While flicking through channels recently I happened across Mechanical Marvels: Clockwork Dreams on BBC 4 (if you're in the UK then it's still on iPlayer until next week). It's an absolutely fascinating programme about automata - these being (as the programme summary goes) machines designed to mimic and recreate life. They can be simple, like a cuckoo clock, or incredibly intricate, like in this clip from the show...

It's all the more impressive when you realise that the entire mechanism in the writer was designed and built by hand. None of this modern-day CAD or CNC milling - each cog would have been handcrafted. Oh, and it's even programmable (after a fashion) - different letters can be selected to be written. In some ways it's the pinnacle of clockwork automata.

The rest of the programme is equally intriguing - it shows both large automata (like the mechanical turk, known in computing circles for what it isn't) and pocket-sized clockwork with tiny mechanisms (like a small singing bird early on in the show). Interestingly it gives the turk as inspiration for something else entirely - the power loom. The programme doesn't follow that chain of events any further, which is a shame as the power loom eventually became the Jacquard loom and that with its punch-card programming was the inspiration for the early computers.

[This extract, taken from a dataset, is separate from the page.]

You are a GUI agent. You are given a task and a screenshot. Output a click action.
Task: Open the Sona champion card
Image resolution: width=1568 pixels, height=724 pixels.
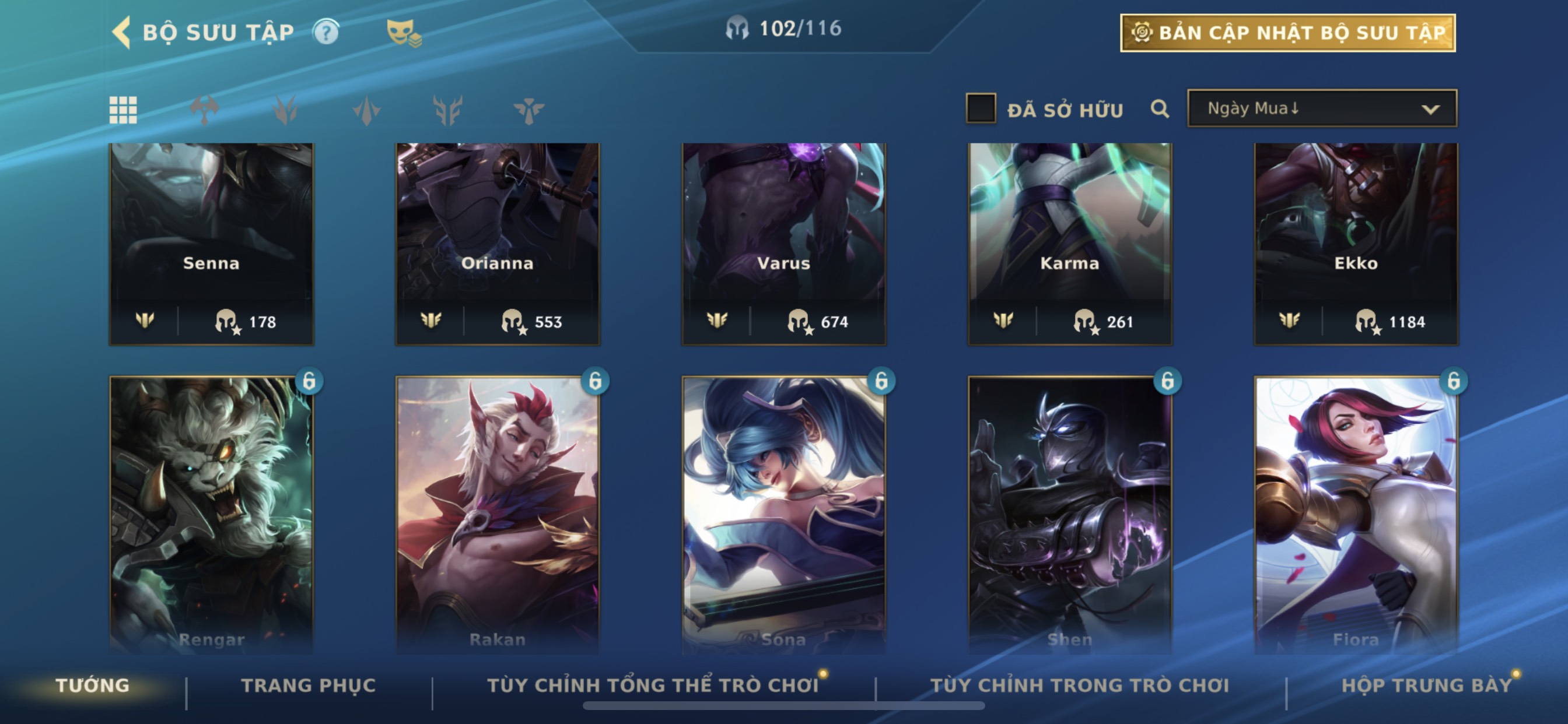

[identity profile] ladyofastolat.livejournal.com 2014-11-09 10:00 am (UTC)(link)
Thanks for the rec. I watched it last night, and very interesting it was, too! I wish the presenter had talked a little bit faster, but I did appreciate the way he just told us stuff, without subjecting us to countless scenes of him sitting on trains and going on journeys of discovery. It felt like a good old-fashioned documentary, with substance prioritised over style.